What to work on | Copy out every line of the data where the word "computer" is found.

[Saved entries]
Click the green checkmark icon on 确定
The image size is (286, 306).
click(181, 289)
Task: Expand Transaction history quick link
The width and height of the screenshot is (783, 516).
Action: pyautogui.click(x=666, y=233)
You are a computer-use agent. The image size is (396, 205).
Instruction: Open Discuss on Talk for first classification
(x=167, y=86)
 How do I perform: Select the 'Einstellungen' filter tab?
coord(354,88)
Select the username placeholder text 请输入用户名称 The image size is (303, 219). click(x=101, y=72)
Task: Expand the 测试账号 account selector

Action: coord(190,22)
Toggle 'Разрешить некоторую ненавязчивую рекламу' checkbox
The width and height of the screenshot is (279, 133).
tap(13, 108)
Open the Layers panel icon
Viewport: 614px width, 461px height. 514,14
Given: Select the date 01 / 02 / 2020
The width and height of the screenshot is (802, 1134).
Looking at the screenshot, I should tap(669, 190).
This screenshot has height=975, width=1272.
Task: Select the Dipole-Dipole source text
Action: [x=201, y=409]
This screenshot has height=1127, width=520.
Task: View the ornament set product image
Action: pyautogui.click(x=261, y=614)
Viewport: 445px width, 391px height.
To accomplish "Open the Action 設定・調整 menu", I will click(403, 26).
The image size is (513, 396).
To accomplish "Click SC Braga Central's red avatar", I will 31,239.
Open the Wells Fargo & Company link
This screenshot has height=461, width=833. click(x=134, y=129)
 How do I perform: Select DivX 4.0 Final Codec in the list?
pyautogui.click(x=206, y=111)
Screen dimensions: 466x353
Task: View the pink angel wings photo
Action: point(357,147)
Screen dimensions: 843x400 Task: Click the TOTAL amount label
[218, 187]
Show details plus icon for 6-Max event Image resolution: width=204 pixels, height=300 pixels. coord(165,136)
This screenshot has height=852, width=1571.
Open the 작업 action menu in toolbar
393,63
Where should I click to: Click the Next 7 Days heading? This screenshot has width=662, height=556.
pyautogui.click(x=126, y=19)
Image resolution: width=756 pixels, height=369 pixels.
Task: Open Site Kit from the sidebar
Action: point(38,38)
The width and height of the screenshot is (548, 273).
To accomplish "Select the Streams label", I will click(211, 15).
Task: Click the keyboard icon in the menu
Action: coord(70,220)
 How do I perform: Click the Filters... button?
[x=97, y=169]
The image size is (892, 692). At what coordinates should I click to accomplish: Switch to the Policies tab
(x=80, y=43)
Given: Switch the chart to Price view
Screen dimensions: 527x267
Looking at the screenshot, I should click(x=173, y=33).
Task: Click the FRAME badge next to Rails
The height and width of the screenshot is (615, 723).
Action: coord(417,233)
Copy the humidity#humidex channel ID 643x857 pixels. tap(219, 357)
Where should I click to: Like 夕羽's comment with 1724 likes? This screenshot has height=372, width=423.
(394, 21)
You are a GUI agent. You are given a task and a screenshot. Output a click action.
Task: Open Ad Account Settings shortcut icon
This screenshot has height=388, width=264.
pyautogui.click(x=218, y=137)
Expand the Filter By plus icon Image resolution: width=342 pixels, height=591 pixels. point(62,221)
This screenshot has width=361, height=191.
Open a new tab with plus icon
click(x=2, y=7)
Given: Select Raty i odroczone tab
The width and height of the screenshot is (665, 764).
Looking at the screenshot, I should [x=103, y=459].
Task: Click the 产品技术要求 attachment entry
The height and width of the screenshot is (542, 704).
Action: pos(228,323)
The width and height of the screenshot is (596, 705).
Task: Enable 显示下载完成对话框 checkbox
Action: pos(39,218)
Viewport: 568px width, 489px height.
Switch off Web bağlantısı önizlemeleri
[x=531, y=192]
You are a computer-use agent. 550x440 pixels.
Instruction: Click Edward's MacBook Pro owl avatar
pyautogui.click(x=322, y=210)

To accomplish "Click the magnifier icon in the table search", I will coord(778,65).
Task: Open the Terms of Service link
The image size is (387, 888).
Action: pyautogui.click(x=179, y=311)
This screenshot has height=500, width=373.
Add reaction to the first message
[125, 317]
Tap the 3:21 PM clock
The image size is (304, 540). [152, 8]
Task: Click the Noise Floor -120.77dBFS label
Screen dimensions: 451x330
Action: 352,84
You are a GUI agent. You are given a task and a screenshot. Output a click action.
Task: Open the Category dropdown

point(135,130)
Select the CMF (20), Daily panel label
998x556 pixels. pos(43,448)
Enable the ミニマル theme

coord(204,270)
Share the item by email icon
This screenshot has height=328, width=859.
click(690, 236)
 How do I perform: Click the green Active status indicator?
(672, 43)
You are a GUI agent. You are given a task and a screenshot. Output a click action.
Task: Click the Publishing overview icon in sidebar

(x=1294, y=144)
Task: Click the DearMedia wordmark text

Response to this task |
You are a computer-use agent. The image size is (396, 205).
You are a computer-use agent. 550x440 pixels.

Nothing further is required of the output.